Irrawaddy Mon Amour, l’amore gay nella repressiva Birmania

Irrawaddy Mon Amour è un film che parteciperà al Torino Film Festival programmato per il prossimo 20-28 Novembre 2015. Si tratta di una pellicola in cui vengono messe a nudo le passioni e i sentimenti di un amore omosessuale, ma in cui non mancano affatto sprazzi di denuncia sociale. Tutto ruota attorno alle vicende di Soe Ko e Saing Ko, due ragazzi gay che vivono in una piccola comunità della Birmania e che con l’appoggio della comunità LGBT decidono di contrarre matrimonio. Il primo matrimonio gay nella storia della Birmania. Perchè questo è un Paese tremendamente bello, ma al tempo stesso dilaniato dai conflitti civili e da una forte restrizione delle libertà personali.

I registi Valeria Testagrossa, Andrea Zambelli e Nicola Grignani sono tutti italiani, e affermano di aver voluto dare spazio a questa storia perchè rappresenta “una delle prime unioni gay in Birmania ma anche la scelta evidentemente coraggiosa dei suoi protagonisti di ribadire il diritto all’amore, e di farlo sfidando le paure e i rischi in un Paese in cui la libertà non viene garantita nel vero senso del termine”.

Irrawaddy Mon Amour nasce da un’idea di Valeria Testagrossa che nel 2009, dopo essere saltata a bordo di un camion incaricato del trasporto di sacchi di riso, si è ritrovata in un villaggio contadino sparso nelle campagne birmane che contava non più di 600 abitanti. E proprio in questo villaggio nato a ridosso del fiume Irrawaddy, viveva e probabilmente vive tuttora una comunità a forte presenza di gay, di lesbiche e di transessuali attivi nel campo dei diritti civili. A fine 2014 Valeria ha perciò deciso di tornare in quel luogo con la compagnia del co-regista Andrea, ed ha pensato bene di utilizzare quei luoghi come sfondo di un film che avrebbe dovuto raccontare come vive il mondo LGBTQ in Birmania, e di farlo con una delicatezza, con uno stile poetico e con quel tocco di amore che solo quei luoghi tanto affascinanti ma così contraddittori sono in grado di far emergere.

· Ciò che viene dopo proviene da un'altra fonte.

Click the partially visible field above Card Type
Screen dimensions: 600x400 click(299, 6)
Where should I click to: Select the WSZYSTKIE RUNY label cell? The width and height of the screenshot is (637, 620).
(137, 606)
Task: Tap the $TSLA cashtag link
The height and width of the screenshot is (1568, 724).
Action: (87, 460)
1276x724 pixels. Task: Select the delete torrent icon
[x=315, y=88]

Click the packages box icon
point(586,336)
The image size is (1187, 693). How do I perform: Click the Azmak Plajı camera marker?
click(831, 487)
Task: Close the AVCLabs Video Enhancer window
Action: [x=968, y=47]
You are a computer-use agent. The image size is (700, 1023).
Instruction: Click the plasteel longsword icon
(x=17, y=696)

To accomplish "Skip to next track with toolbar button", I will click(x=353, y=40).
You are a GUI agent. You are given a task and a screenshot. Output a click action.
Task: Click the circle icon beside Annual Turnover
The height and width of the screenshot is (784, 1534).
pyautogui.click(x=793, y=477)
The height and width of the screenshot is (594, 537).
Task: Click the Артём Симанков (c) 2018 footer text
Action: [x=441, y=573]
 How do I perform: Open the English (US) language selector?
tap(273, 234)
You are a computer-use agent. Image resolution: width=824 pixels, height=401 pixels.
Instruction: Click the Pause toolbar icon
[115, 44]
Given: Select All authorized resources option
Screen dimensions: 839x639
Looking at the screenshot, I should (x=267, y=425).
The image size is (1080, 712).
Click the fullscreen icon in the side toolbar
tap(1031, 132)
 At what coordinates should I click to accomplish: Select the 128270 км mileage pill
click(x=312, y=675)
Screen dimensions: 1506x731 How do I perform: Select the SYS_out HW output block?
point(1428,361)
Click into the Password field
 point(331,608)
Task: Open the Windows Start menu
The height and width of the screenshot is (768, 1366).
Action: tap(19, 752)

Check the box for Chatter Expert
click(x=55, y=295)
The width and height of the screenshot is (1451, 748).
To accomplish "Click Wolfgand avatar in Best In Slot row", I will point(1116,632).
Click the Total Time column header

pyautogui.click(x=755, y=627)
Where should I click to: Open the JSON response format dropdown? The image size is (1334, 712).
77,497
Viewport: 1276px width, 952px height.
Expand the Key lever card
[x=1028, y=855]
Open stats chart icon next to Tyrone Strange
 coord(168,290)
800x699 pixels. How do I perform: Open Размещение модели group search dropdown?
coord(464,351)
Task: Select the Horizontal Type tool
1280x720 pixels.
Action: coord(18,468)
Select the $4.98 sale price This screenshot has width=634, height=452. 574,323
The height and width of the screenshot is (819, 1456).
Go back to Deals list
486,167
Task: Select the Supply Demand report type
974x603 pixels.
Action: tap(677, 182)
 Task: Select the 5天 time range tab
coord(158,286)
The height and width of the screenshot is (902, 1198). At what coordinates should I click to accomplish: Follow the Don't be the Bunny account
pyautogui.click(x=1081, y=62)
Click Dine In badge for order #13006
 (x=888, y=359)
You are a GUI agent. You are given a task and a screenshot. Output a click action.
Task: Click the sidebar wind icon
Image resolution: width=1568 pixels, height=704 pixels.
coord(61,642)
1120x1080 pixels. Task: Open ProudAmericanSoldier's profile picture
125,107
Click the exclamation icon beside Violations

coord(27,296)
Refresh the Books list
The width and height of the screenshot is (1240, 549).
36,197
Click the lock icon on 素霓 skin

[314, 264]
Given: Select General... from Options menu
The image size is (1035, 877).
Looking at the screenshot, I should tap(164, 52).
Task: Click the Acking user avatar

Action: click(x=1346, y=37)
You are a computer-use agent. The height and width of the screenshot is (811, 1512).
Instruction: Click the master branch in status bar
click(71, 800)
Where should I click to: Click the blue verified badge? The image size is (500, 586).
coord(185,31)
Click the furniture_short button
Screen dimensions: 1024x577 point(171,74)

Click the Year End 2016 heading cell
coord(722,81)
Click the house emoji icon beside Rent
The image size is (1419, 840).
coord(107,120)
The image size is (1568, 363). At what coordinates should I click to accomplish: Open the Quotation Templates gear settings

Come raccontano i registi, con Irrawaddy Mon Amour “abbiamo usato la camera a mano per star dietro ai protagonisti, poiché crediamo sia questo il modo migliore per far trasparire la repressione che aleggia nell’aria e che riesce ad entrare a far parte delle menti delle persone, il tutto, pur rimanendo invisibile e navigando sott’acqua”. Per questo, secondo i registi del film destinato all’esordio, in Birmania vige “una minaccia quasi impalpabile ma non per questo è meno pericolosa e angosciosa”.

Ma il documentario si sofferma anche sulle speranze nutrite dagli attivisti LGBTQ in seguito alla vittoria elettorale del premio Nobel Aung San Su Kyi, la quale ha sin da subito promesso delle significative modifiche alla Carta Costituzionale: indimenticabili le sue parole quando parlò di una “Costituzione come sangue e anima di una nazione”, come una Costituzione che “dovrebbe garantire all’intero Paese i diritti fondamentali”. San Suu Kyi si augura di mettere in piedi una Costituzione che si allontani dai precetti vigenti i quali impongono di vestirsi in un dato modo e di mangare determinate pietanze, prendendo le distanze da un clima repressivo delle libertà dei suoi cittadini. E Irrawaddy Mon Amour con i suoi protagonisti e raccontando le sfaccettature della comunità gay, lesbica e transessuale, non manca certo di levare alto un grido di speranza in questa direzione!